- Genre: Pop, europop, jazz
- Dates: Six days (three contest days) in July
- Locations: Jūrmala, Latvia (2002–2014); Sochi, Russia (2015–2019); Kazan, Russia (2020, planned);
- Years active: 2002–2019; 2021–present
- Founders: Igor Krutoy and Raimonds Pauls
- Website: newwavecontest.ru

= New Wave (competition) =

International contest for young performers of popular music

New Wave (Новая волна, Novaya volna, Jaunais Vilnis) is an international contest for young performers of popular music founded in 2002 by the Russian composer Igor Krutoy and Latvian pianist and composer Raimonds Pauls, and was later enhanced by the Russian superstar Alla Pugacheva. Along with Pugacheva, the headliners of the competition were Valery Leontyev, Patricia Kaas, Toto Cutugno, Lou Bega, Craig David and Svetlana Loboda. Since 2016, Pugacheva has not participated in the organization of the competition.
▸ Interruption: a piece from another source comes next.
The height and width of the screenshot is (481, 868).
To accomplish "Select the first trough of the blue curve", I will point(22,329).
The contest usually lasts for six days: 3 contest days, 2 special event days and, at the end, the day when the contest's results are announced followed by an ending concert.

== History ==
The New Wave competition, held annually in Jūrmala, Latvia, from 2002 to 2014, became a magnet for Russian oligarchs and elites, transforming the seaside resort into a hub of wealth and influence during its summer festivals.
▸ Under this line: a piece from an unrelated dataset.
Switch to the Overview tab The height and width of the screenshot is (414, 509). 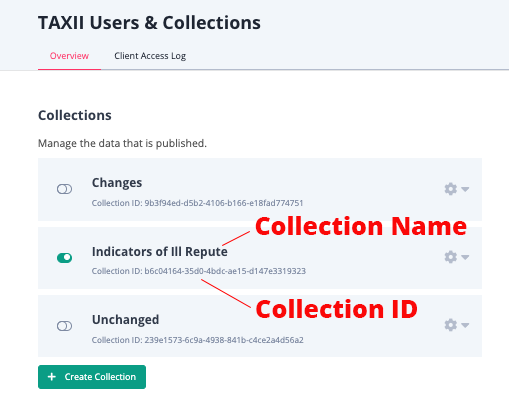click(69, 56)
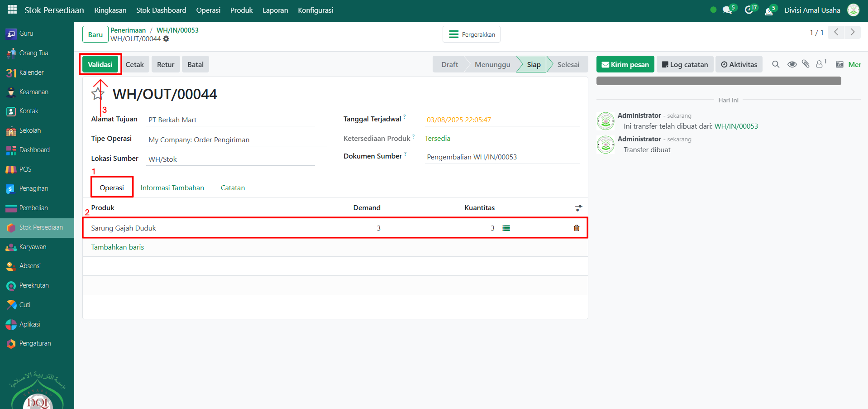Open detailed operations list icon in product row
This screenshot has height=409, width=868.
click(x=506, y=228)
Organized by Russian composer Igor Krutoy and Latvian composer Raimonds Pauls, with Russian superstar Alla Pugacheva as a prominent figure, the event attracted high-profile figures such as oligarchs Mikhail Fridman, Roman Abramovich, alongside Russian businessmen Umar Dzhabrailov, politicians like Mikhail Kasyanov, Duma MPs, and even FSB officials like Vladimir Pronichev and transportation minister of Russia Igor Levitin, as well as other elite members like Petr Aven, Yuri Shefler, Len Blavatnik, and Oleg Boyko. As well Ukrainian oligarchs like Rinat Akhmetov. The festival's concerts and exclusive VIP events, where tables in the Dzintari concert hall's VIP lounge cost up to £25,000, facilitated networking among Russia's elite, with their combined wealth reportedly exceeding Latvia's national budget.
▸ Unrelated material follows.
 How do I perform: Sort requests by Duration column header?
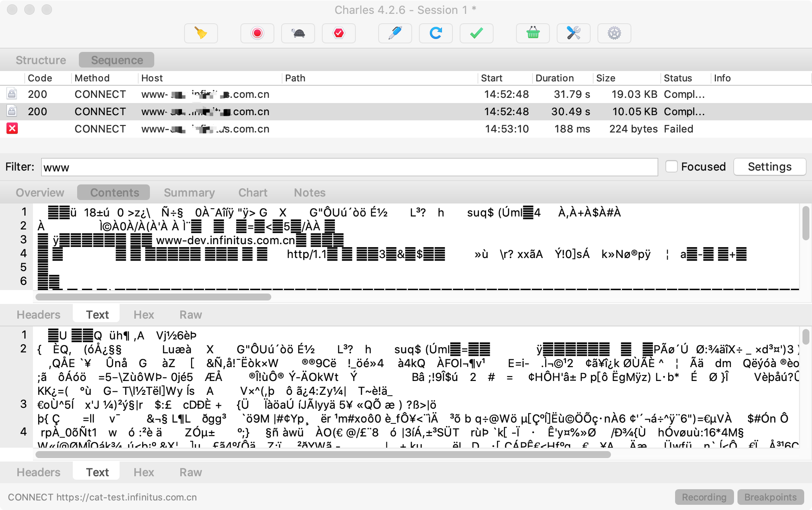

Critics, including Latvian investigative journalist Leonid Jakobson, argued that the event served as a discreet venue for Russian mafia like Vyacheslav Shestakov who is tied to Aslan Usoyan, and Kremlin figures to discuss business and geopolitical strategies, raising concerns about Latvia's growing role as a playground for Russian interests. The festival's relocation to Sochi in 2015 followed Latvia's ban on Russian performers like Oleg Gazmanov for supporting Russia's annexation of Crimea, marking the end of Jūrmala's era as a Russian elite hotspot.

== Participants ==

Although meant to popularize new stars from all over Europe, the countries of the former Soviet Union and the United States, many present and former superstars play an important, if not the most important, role in it. Many participants have also represented their countries at the Junior Eurovision Song Contest, including but not limited to: Helena Meraai (Belarus), Gaia Cauchi (Malta), Marta Kirakosyan (Armenia), Ela Mangion (Malta), Daneliya Tuleshova (Kazakhstan), Krisia Todorova (Bulgaria), Lerika Engalycheva (Russia and Moldova), Anahit Adamyan (Armenia), Polina Bogusevich (Russia), Misha Gregoryan (Armenia), Anastasiya Baginska (Ukraine), Dino Jelusić (Croatia) and Daniel Yastremski (Belarus).

In 2007, The New Wave closing concert featured not only the competition winners and Russian pop stars, but also US musician Stevie Wonder and world-famous Russian baritone Dmitry Hvorostovsky.

New Wave contestants have also represented their country at the Eurovision Song Contest including Jamala (Ukraine), DoReDos (Moldova), Natalia Gordienko (Moldova), Demy (Greece), Nutsa Buzaladze (Georgia) and Saro Gevorgyan (Armenia; as a backing vocalist).

== Winners ==

| Year | Country | Contestant |
| 2026 | Armenia | Flora Bichakhchyan |
| 2025 | Kazakhstan | Alex Lim |
| 2024 | Armenia | Anahit Hakobyan |
| 2021 | Armenia | Saro Gevorgyan |
| 2019 | Albania | Inis Neziri |
| 2018 | Russia | Dan Rosin |
| 2017 | Armenia | Erna Mir |
| Moldova | DoReDoS |
| Uzbekistan | Sardor Milano [uz; ru] |
| 2016 | Croatia | Dino Jelusić |
| Italy | Walter Ricci |
| 2015 | Croatia | Damir Kedžo |
| 2014 | Georgia | Nutsa Buzaladze |
| 2013 | Cuba | Roberto Kel Torres |
| 2012 | Russia | Niloo |
| 2011 | United States | Jayden Felder |
| 2010 | Armenia | Sona Shahgeldyan |
| 2009 | Indonesia | Sandhy Sondoro |
| Ukraine | Jamala |
| 2008 | Georgia | Duo Georgia |
| 2007 | Moldova Moldova | Natalia Gordienko |
| 2006 | United States | Anjuelaye Larose |
| 2005 | Latvia | Intars Busulis |
| 2004 | Latvia | Cosmos |
| 2003 | Russia | Anastasia Stotskaya |
| 2002 | Russia | Smash!!! |

== Location ==

For the first 14 years, New Wave was held in the Latvian coastal city of Jūrmala, but in 2015, it moved to Sochi, the Russian Federation (other potential locations included Baku, Kaliningrad, Kazan and Crimea). According to organizer Igor Krutoy, the main reason for relocating was because of performing Russian singers Valeriya, Iosif Kobzon and Oleg Gazmanov being denied entry into Latvia for the 2014 contest by the Minister of Foreign Affairs Edgars Rinkēvičs because of their voiced support for Russia's annexation of Crimea.